Is Hampton University the Best HBCU?

Degree-seeking students typically spend four to six years in college.

Attending a school where you feel like you belong and are a part of the majority can help make your academic and social experience even more rewarding and memorable.

There are 100+ historically black colleges and universities (HBCUs) across the United States.

Hampton University, which is in Hampton, Virginia, is an HBCU. It was founded after the American Civil War to educate former slaves.

So, in other words, it has a rich history.

It’s a moderately selective school with an acceptance rate of 45%.

Besides being a competitive, predominantly black institution, there are other things Hampton is known for, such as:

  • Imposing a rigorous dress code
  • Being a party school
  • Having a sailing team
  • Boasting a high retention rate
  • Offering small class sizes
Hampton University

A Party School Where Everyone Has to Dress Appropriately

Originally called Hampton Agricultural and Industrial School, HU is different as it’s a source of great pride for the African American community and has a stringent code of conduct for its students.

It also has an above-average sports, social, and Greek life, which matters to some students.

The Vast Majority of Students are African Americans

Hampton University is an HBCU.

As such, it isn’t surprising that the majority of students are black — up to 97% of the campus population.

Meanwhile, white students make up just a little over 1% of the entire population.

Let’s take a look at the breakdown of the 3,649 students at Hampton by race:

  • Black: 3,532
  • White: 42
  • Hispanic: 25
  • Unknown: 23
  • Asian: 19
  • American Indian/Alaskan Native: 6
  • Pacific Islander: 3

There are more female students than male students at Hampton — 67.5% vs. 32.5%.

International students are welcome to attend Hampton, the institution says.

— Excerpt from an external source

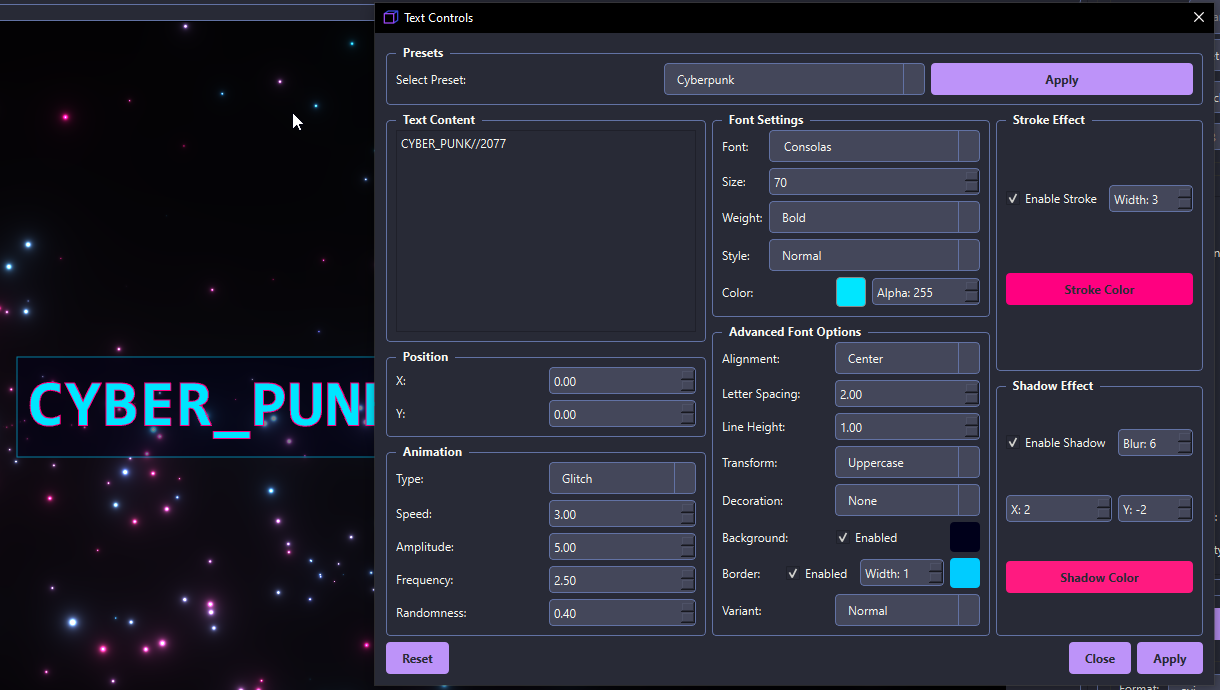The image size is (1220, 690).
Task: Click the cyan font Color swatch
Action: tap(850, 292)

Based on sources other than the HBCU, there are 60+ international students on its campus, most of whom are undergraduates.

Let’s address an obvious issue by answering the following question:

Can White Students Go to Hampton?

White students can definitely go to Hampton University! Some white students are working on their degrees there. However, they are a part of the minority instead of the majority.

Whether HU or a different HBCU, a white college-bound teen can apply.

Students of any race or ethnic background can apply to an HBCU.

However, they should meet the minimum requirements, which can vary from school to school, HBCU or otherwise.

Hampton does not participate in the Common Data Set (CDS). Due to this, it’s unknown if it considers race or ethnicity in the review process.

It’s for sure, however, that applicants must indicate their race when applying to Hampton, particularly when filling out the Personal Data section.

Dress Right to Stay Right Where You Are

Hampton U has a strict dress code policy.

Unlike at other schools, students cannot just wear anything they like. Popular garments such as tube tops, halter tops, hoodies, and even do-rags and caps are not welcome on campus.

Show up to class wearing unacceptable clothes, and the school might take your ID.

It might also kick you out if you wear the wrong attire for the second or third time.

The dress code at the school is according to the theory that learning to select attire appropriate to specific occasions and activities is a factor in the educational process. It also helps prepare students for their respective industries.

Neat, modest, casual, or dressy attire.

That’s what’s appropriate in classrooms, cafeterias, and university offices. The same applies to recreational activities and social gatherings like galas, balls, and student union meetings.

Wearing business attire during interviews and formal events is the way to go.

With a dress code policy in place, you must wear clothes that allow you to abide by the rules rather than show your personality and sense of style.

However, with careful planning, you can also prioritize your looks and comfort.

A Party School With Many Annual Traditions

HU is a party school, alright, but not one of the biggest in the US.

Niche ranks it #12 in Top Party Schools in Virginia (out of 39 ranked schools). The popular college ranking site also ranks it #260 in Top Party Schools in America (out of 1,512 ranked schools).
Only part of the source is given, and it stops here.